Lewinsky, now 40, was
in her early twenties when she became the infamous beret-wearing muse who
engaged in sexual relations with the president and then endured a colossal
backlash that nearly drove her to suicide.
After years of being
turned away by potential employers, ridiculed online, and confronted by
accusers as "that woman" who performed oral sex in the Oval Office,
she decided to write her version of events in this month's Vanity Fair
magazine.
"It's time to
burn the beret and bury the blue dress," Lewinsky wrote in a lengthy essay
in the magazine.
"I am determined
to have a different ending to my story. I've decided, finally, to stick my head
above the parapet so that I can take back my narrative and give a purpose to my
past."
She said her radio
silence was so complete for nearly a decade that rumors swirled that the Clintons must have paid
her off to keep her quiet.
"Nothing could
be further from the truth," she insisted.
It is time to stop
"tiptoeing around my past — and other people's futures," she said, in
a likely reference to former secretary of state Hillary Clinton's expected
White House run in 2016.
News of the Lewinsky
affair broke in 1998 and became an all-consuming scandal that nearly crashed
the Clinton
presidency. He was impeached by the House of Representatives that December but
was acquitted by the Senate.
While the Clintons moved on, Lewinsky became an American outcast,
even as she came to regret one of the most famous political affairs in US history.
"Sure, my boss
took advantage of me, but I will always remain firm on this point: it was a
consensual relationship," she wrote.
"Any 'abuse'
came in the aftermath, when I was made a scapegoat in order to protect his
powerful position," she added.
In the scandal's
wake, Lewinsky said, she "turned down offers that would have earned me
more than $10 million, because they didn't feel like the right thing to
do."
Instead she went back
to school, lived abroad and then applied to various communications and
marketing positions. But the employers balked, claiming her "history"

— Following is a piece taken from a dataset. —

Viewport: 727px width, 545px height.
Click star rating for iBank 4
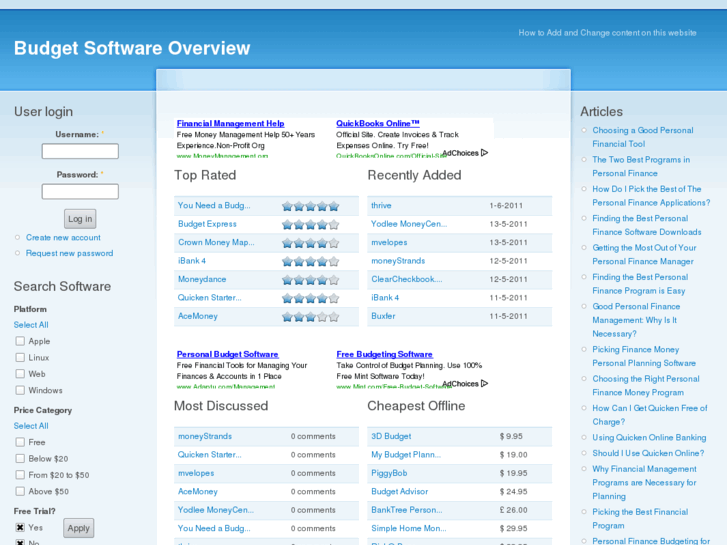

made her the wrong person for the job.
The anxiety made her
suicidal at times, she admitted, noting that the shame and scorn thrown at her
caused her mother to "fear that I would be literally humiliated to
death."
A 'Scarlet-A
albatross'
Her suffering took on
new meaning in 2010, following the suicide of Tyler Clementi, the gay Rutgers University student who was shown on the
Internet kissing another man.
As one of the first
major figures to endure global online humiliation, Lewinsky said she wanted to
work with victims of cyber-bullying and harassment like Tyler.
"Perhaps by
sharing my story... I might be able to help others in their darkest moments of
humiliation," she said.
But while she
pronounced she should no longer remain stuck in the "Clinton universe," she admitted to often
thinking about Hillary, and whether the former first lady will make another run
for the White House.
During Clinton's 2008 bid for
the Democratic presidential nomination, which she lost to eventual President
Barack Obama, Lewinsky was drawn into the political maelstrom once more.
In recent months,
Lewinsky said, she has grown "fearful of 'becoming an issue' should (Clinton) decide to ramp
up her campaign."
And while the former
intern said she would "give anything" to undo what happened, she
recalled how publicly confronting her past on a television special only ensured
that "shame would once again be hung around my neck like a Scarlet-A
albatross.
"Believe me,
once it's on, it is a bitch to take off."